=== Begin Enclosure ===

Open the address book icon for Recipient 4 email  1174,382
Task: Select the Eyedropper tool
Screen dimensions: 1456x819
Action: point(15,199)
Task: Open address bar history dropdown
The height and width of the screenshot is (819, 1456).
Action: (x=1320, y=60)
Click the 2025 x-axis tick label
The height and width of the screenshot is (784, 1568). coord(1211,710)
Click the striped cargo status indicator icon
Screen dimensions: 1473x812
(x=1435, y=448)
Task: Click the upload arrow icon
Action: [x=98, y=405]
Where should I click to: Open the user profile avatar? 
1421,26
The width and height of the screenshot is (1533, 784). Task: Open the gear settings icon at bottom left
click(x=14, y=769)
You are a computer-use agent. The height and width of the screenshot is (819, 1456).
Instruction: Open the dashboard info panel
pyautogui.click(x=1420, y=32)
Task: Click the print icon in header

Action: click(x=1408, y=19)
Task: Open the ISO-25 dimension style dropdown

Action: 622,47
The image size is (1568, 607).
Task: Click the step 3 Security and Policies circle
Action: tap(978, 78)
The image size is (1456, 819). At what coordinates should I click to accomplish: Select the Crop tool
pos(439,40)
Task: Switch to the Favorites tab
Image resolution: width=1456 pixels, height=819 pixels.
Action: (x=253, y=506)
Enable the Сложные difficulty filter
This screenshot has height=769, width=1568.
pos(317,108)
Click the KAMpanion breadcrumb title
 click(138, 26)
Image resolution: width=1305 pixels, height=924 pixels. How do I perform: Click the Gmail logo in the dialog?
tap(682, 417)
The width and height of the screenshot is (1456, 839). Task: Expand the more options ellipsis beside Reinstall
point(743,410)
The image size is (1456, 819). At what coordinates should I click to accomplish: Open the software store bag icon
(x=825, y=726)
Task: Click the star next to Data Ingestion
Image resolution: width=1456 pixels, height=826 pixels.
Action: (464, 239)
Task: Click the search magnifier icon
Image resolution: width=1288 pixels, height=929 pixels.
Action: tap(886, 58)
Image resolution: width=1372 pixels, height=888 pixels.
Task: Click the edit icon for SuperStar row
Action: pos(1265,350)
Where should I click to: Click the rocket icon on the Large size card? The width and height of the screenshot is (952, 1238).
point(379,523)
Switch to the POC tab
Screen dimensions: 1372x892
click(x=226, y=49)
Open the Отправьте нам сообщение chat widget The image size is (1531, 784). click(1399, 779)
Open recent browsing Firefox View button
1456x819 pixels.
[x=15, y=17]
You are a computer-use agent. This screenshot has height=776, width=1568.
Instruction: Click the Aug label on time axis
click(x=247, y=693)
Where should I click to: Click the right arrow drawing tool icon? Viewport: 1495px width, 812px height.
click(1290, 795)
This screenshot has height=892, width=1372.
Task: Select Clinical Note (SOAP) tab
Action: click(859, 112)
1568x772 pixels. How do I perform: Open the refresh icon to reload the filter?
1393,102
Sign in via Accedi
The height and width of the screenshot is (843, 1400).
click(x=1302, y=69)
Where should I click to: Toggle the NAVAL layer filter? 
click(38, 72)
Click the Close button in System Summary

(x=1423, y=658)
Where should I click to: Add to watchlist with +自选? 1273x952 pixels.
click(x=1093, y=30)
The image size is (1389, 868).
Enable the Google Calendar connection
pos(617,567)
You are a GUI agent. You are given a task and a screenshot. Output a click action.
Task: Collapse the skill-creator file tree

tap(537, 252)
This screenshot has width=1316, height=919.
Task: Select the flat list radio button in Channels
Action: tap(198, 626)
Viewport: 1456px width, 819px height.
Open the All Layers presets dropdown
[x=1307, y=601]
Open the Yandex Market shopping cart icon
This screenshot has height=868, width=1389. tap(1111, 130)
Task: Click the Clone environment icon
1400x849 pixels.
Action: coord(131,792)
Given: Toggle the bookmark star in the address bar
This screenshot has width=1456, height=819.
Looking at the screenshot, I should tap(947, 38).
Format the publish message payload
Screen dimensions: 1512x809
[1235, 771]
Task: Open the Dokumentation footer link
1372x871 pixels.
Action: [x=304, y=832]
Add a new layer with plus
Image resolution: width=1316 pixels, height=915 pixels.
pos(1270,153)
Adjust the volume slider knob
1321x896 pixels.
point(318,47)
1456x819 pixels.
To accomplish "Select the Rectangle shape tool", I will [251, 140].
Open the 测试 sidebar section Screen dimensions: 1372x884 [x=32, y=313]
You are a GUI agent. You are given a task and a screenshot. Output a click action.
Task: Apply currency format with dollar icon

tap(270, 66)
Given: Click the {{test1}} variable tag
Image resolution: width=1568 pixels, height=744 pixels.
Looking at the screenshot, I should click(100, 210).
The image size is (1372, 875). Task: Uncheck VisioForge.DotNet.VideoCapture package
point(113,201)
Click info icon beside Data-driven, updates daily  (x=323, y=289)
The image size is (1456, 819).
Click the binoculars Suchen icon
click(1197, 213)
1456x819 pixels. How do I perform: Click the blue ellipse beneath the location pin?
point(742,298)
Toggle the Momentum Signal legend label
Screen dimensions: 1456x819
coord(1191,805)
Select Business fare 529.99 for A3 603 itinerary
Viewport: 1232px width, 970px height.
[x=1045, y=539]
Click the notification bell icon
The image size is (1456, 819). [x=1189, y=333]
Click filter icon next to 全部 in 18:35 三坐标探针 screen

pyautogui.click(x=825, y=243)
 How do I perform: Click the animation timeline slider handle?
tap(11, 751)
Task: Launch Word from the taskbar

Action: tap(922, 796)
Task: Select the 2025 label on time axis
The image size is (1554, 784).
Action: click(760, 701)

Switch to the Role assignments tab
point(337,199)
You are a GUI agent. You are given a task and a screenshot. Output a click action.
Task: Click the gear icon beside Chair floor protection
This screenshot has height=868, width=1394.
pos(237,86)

=== End Enclosure ===

## Work to be completed
Give back the entries above precisely as they appear.

## Expected output
Open the address book icon for Recipient 4 email  1174,382
Task: Select the Eyedropper tool
Screen dimensions: 1456x819
Action: point(15,199)
Task: Open address bar history dropdown
The height and width of the screenshot is (819, 1456).
Action: (x=1320, y=60)
Click the 2025 x-axis tick label
The height and width of the screenshot is (784, 1568). coord(1211,710)
Click the striped cargo status indicator icon
Screen dimensions: 1473x812
(x=1435, y=448)
Task: Click the upload arrow icon
Action: [x=98, y=405]
Where should I click to: Open the user profile avatar? 
1421,26
The width and height of the screenshot is (1533, 784). Task: Open the gear settings icon at bottom left
click(x=14, y=769)
You are a computer-use agent. The height and width of the screenshot is (819, 1456).
Instruction: Open the dashboard info panel
pyautogui.click(x=1420, y=32)
Task: Click the print icon in header

Action: click(x=1408, y=19)
Task: Open the ISO-25 dimension style dropdown

Action: 622,47
The image size is (1568, 607).
Task: Click the step 3 Security and Policies circle
Action: tap(978, 78)
The image size is (1456, 819). At what coordinates should I click to accomplish: Select the Crop tool
pos(439,40)
Task: Switch to the Favorites tab
Image resolution: width=1456 pixels, height=819 pixels.
Action: (x=253, y=506)
Enable the Сложные difficulty filter
This screenshot has height=769, width=1568.
pos(317,108)
Click the KAMpanion breadcrumb title
 click(138, 26)
Image resolution: width=1305 pixels, height=924 pixels. How do I perform: Click the Gmail logo in the dialog?
tap(682, 417)
The width and height of the screenshot is (1456, 839). Task: Expand the more options ellipsis beside Reinstall
point(743,410)
The image size is (1456, 819). At what coordinates should I click to accomplish: Open the software store bag icon
(x=825, y=726)
Task: Click the star next to Data Ingestion
Image resolution: width=1456 pixels, height=826 pixels.
Action: (464, 239)
Task: Click the search magnifier icon
Image resolution: width=1288 pixels, height=929 pixels.
Action: tap(886, 58)
Image resolution: width=1372 pixels, height=888 pixels.
Task: Click the edit icon for SuperStar row
Action: pos(1265,350)
Where should I click to: Click the rocket icon on the Large size card? The width and height of the screenshot is (952, 1238).
point(379,523)
Switch to the POC tab
Screen dimensions: 1372x892
click(x=226, y=49)
Open the Отправьте нам сообщение chat widget The image size is (1531, 784). click(1399, 779)
Open recent browsing Firefox View button
1456x819 pixels.
[x=15, y=17]
You are a computer-use agent. This screenshot has height=776, width=1568.
Instruction: Click the Aug label on time axis
click(x=247, y=693)
Where should I click to: Click the right arrow drawing tool icon? Viewport: 1495px width, 812px height.
click(1290, 795)
This screenshot has height=892, width=1372.
Task: Select Clinical Note (SOAP) tab
Action: click(859, 112)
1568x772 pixels. How do I perform: Open the refresh icon to reload the filter?
1393,102
Sign in via Accedi
The height and width of the screenshot is (843, 1400).
click(x=1302, y=69)
Where should I click to: Toggle the NAVAL layer filter? 
click(38, 72)
Click the Close button in System Summary

(x=1423, y=658)
Where should I click to: Add to watchlist with +自选? 1273x952 pixels.
click(x=1093, y=30)
The image size is (1389, 868).
Enable the Google Calendar connection
pos(617,567)
You are a GUI agent. You are given a task and a screenshot. Output a click action.
Task: Collapse the skill-creator file tree

tap(537, 252)
This screenshot has width=1316, height=919.
Task: Select the flat list radio button in Channels
Action: tap(198, 626)
Viewport: 1456px width, 819px height.
Open the All Layers presets dropdown
[x=1307, y=601]
Open the Yandex Market shopping cart icon
This screenshot has height=868, width=1389. tap(1111, 130)
Task: Click the Clone environment icon
1400x849 pixels.
Action: coord(131,792)
Given: Toggle the bookmark star in the address bar
This screenshot has width=1456, height=819.
Looking at the screenshot, I should tap(947, 38).
Format the publish message payload
Screen dimensions: 1512x809
[1235, 771]
Task: Open the Dokumentation footer link
1372x871 pixels.
Action: [x=304, y=832]
Add a new layer with plus
Image resolution: width=1316 pixels, height=915 pixels.
pos(1270,153)
Adjust the volume slider knob
1321x896 pixels.
point(318,47)
1456x819 pixels.
To accomplish "Select the Rectangle shape tool", I will [251, 140].
Open the 测试 sidebar section Screen dimensions: 1372x884 [x=32, y=313]
You are a GUI agent. You are given a task and a screenshot. Output a click action.
Task: Apply currency format with dollar icon

tap(270, 66)
Given: Click the {{test1}} variable tag
Image resolution: width=1568 pixels, height=744 pixels.
Looking at the screenshot, I should click(100, 210).
The image size is (1372, 875). Task: Uncheck VisioForge.DotNet.VideoCapture package
point(113,201)
Click info icon beside Data-driven, updates daily  (x=323, y=289)
The image size is (1456, 819).
Click the binoculars Suchen icon
click(1197, 213)
1456x819 pixels. How do I perform: Click the blue ellipse beneath the location pin?
point(742,298)
Toggle the Momentum Signal legend label
Screen dimensions: 1456x819
coord(1191,805)
Select Business fare 529.99 for A3 603 itinerary
Viewport: 1232px width, 970px height.
[x=1045, y=539]
Click the notification bell icon
The image size is (1456, 819). [x=1189, y=333]
Click filter icon next to 全部 in 18:35 三坐标探针 screen

pyautogui.click(x=825, y=243)
 How do I perform: Click the animation timeline slider handle?
tap(11, 751)
Task: Launch Word from the taskbar

Action: tap(922, 796)
Task: Select the 2025 label on time axis
The image size is (1554, 784).
Action: click(760, 701)

Switch to the Role assignments tab
point(337,199)
You are a GUI agent. You are given a task and a screenshot. Output a click action.
Task: Click the gear icon beside Chair floor protection
This screenshot has height=868, width=1394.
pos(237,86)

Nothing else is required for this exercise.